Tribune Business Editor

nhartnell@tribunemedia.net

Cavalier Construction’s insolvency took down its equipment supplier affiliate even though the latter had generated a net profit in each of the previous four years, its liquidators have revealed.

Andrew Davies and Kendrick Christie, the Crowe Bahamas accountants and partners, in their first report to the Supreme Court on Bobcat Bahamas’ winding-up disclosed that it was placed into liquidation only because it lost the services and back office support provided by Cavalier when the latter collapsed in January 2020.

“The company’s financial books and records show the company had made a net profit the last four financial years ended December 31, 2019,” the Crowe Bahamas duo said of Bobcat Bahamas.

“However, the directors made the decision to wind the company up on the basis the company was heavily reliant on Cavalier Construction Company Limited for its back office and operational support, and Cavalier had ceased trading on January 15, 2020, when it terminated all employees.”

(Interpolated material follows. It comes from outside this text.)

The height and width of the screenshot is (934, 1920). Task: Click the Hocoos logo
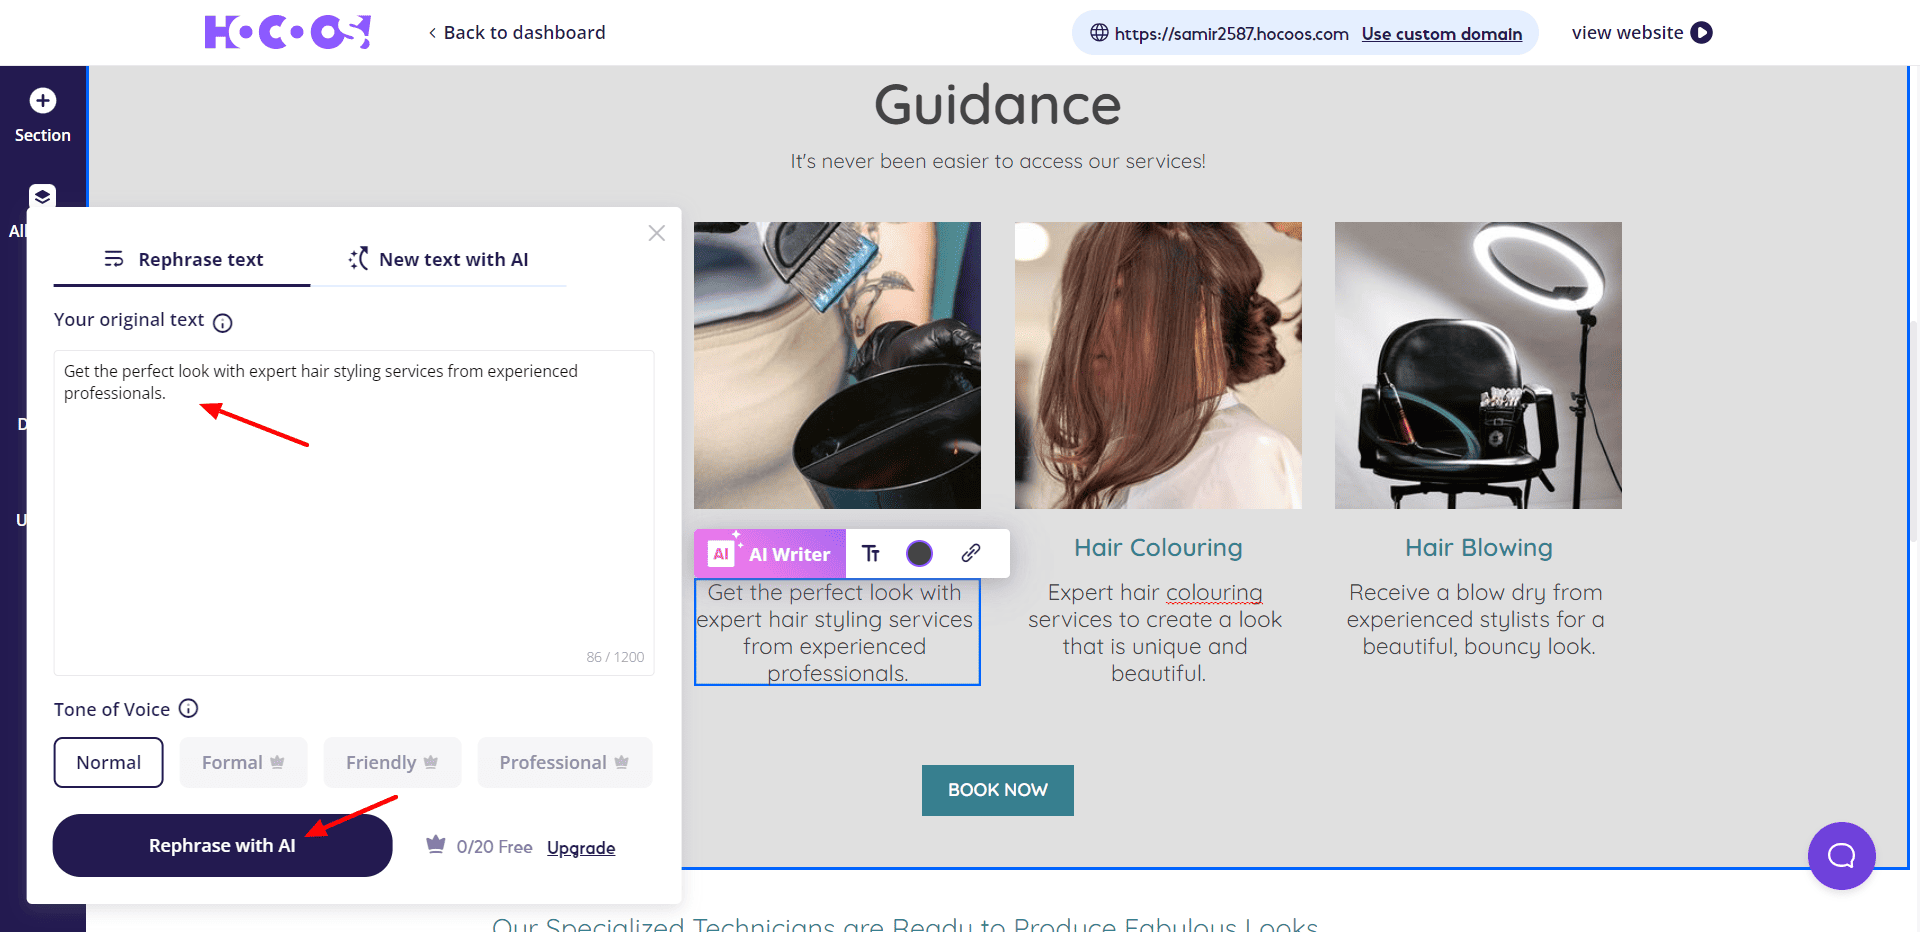coord(287,33)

They added: “Cavalier was also a significant revenue generator for Bobcat Bahamas, using their machines on any construction projects it was involved in which would no longer be the case going forward.

“Bobcat Bahamas also operated exclusively from premises owned by Cavalier without paying rent, which would have created a complicated situation with Cavalier under liquidation with a separate legal entity operating from their property.

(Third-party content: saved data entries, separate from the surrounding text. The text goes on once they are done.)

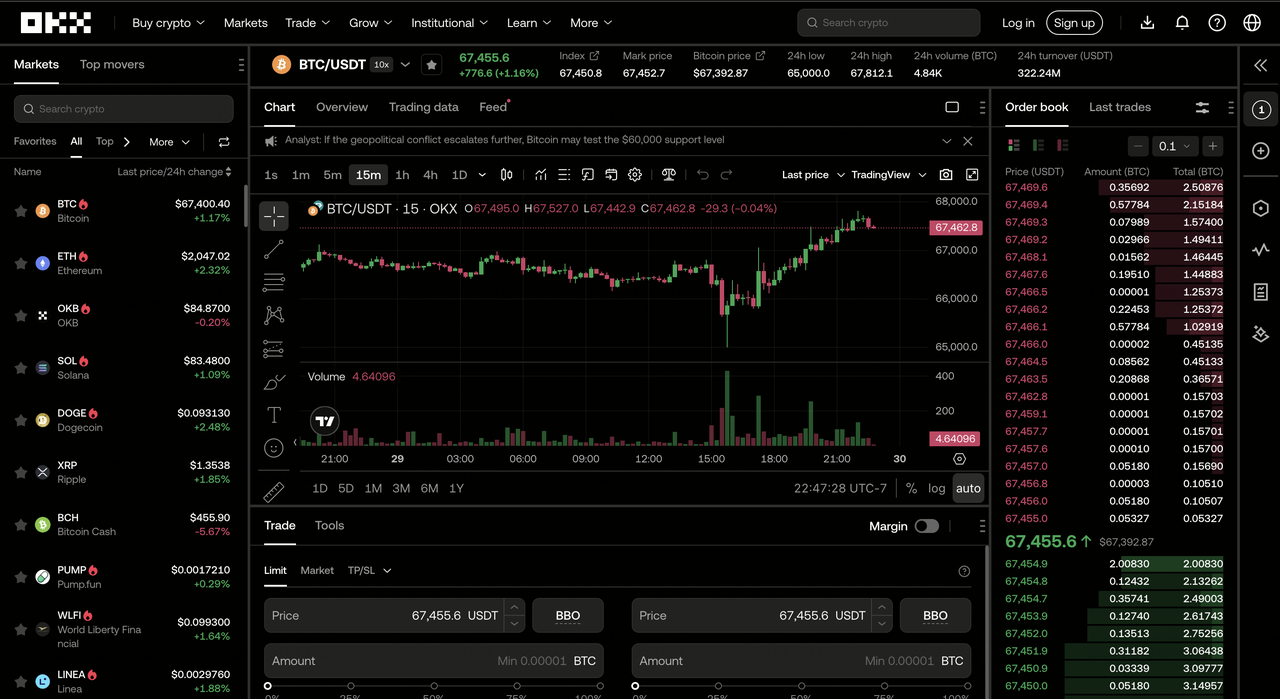
Task: Toggle auto scale on the chart
Action: [968, 488]
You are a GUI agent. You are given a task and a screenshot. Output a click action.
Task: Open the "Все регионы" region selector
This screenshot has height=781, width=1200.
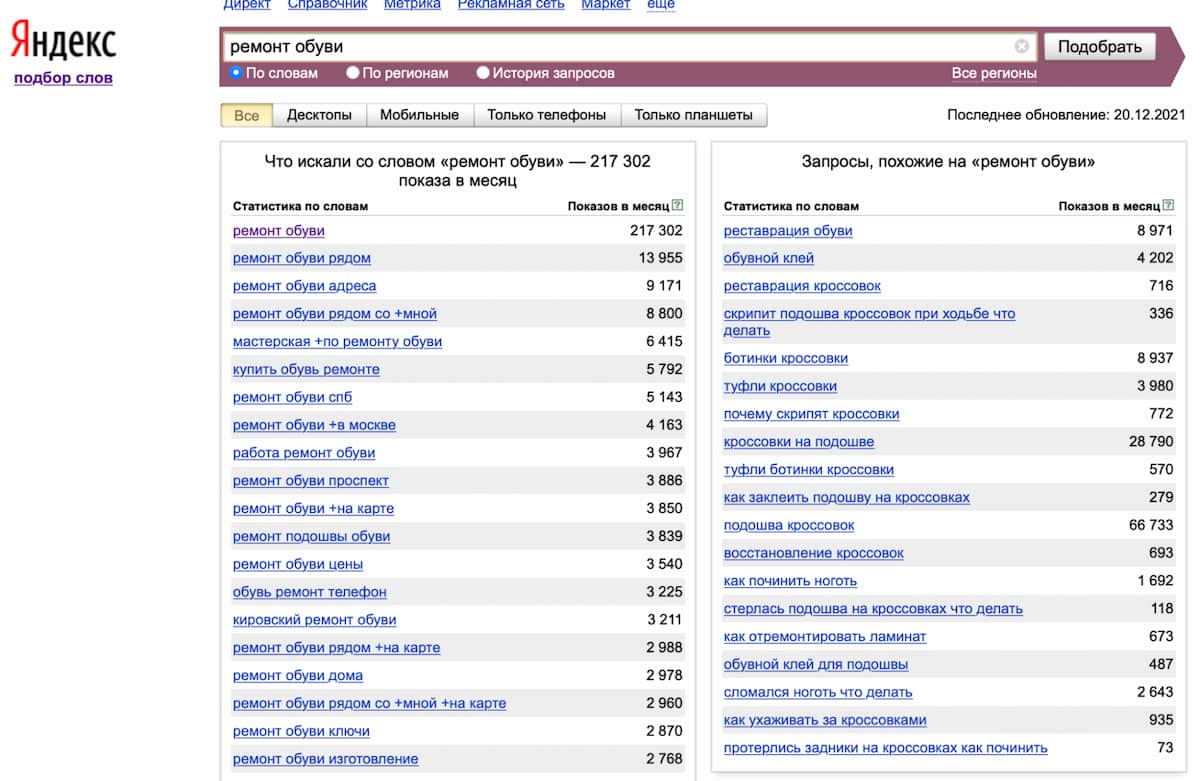993,73
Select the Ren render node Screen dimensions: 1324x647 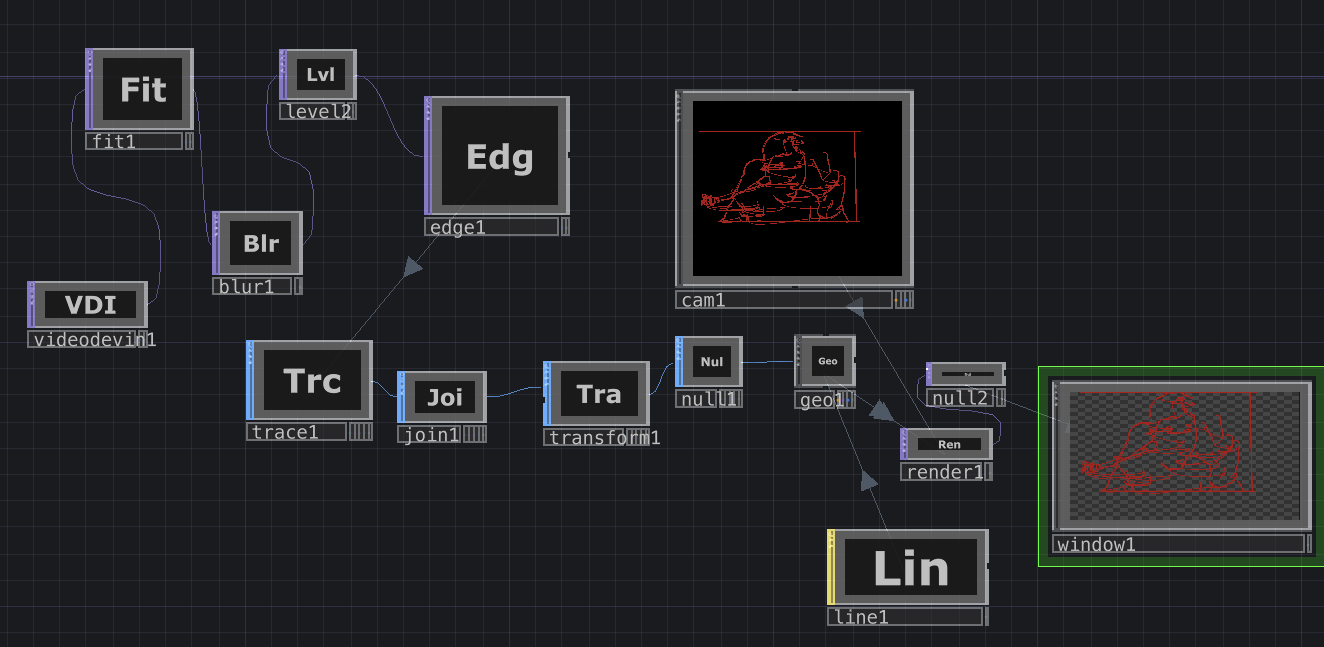point(948,444)
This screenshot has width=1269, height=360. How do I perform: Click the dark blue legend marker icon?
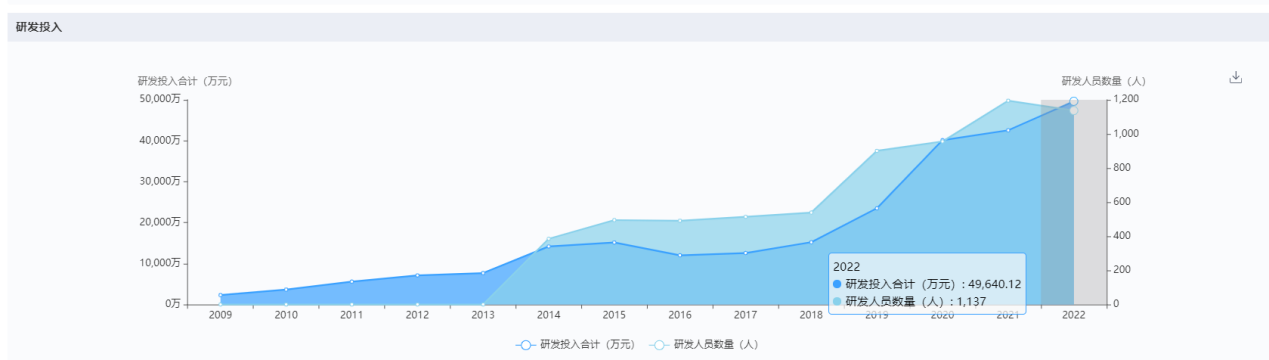point(525,345)
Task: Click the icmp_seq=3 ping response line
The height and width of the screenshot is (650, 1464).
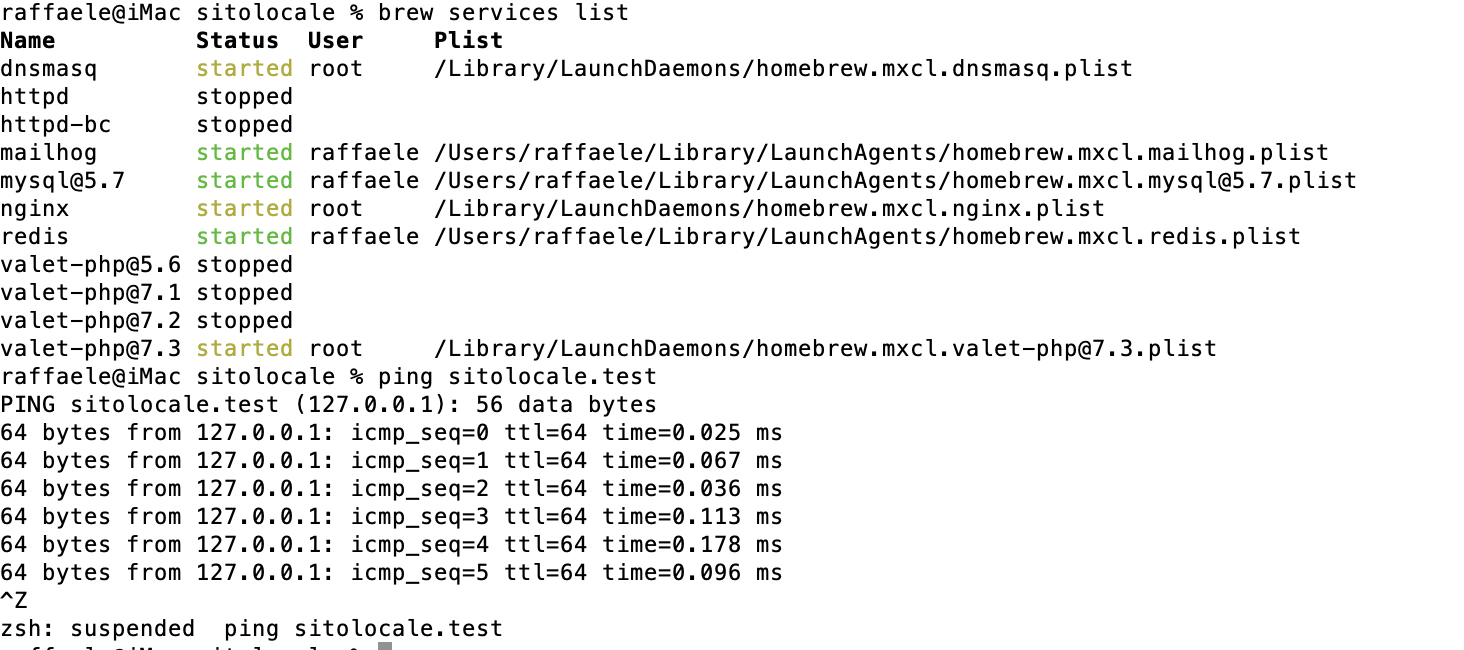Action: click(391, 517)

“The directors confirmed they considered various options to continue Bobcat Bahamas as a going concern, but ultimately felt the practical realities of this scenario combined with the likely insolvent status of Cavalier would have created a complicated dynamic that would ultimately not have been manageable so the decision was made to place the company in liquidation at the same time as Cavalier.”

Disclosing that Bobcat Bahamas had made a collective profit, albeit minimal, for the prior five years before the liquidation, Messrs Davies and Christie added: “Total operational profits for the five-year period ended December 31, 2019, amounted to $281,997 with a corresponding increase in total assets from $946,201 as at December 31, 2015, to $1.157m as at December 31, 2019.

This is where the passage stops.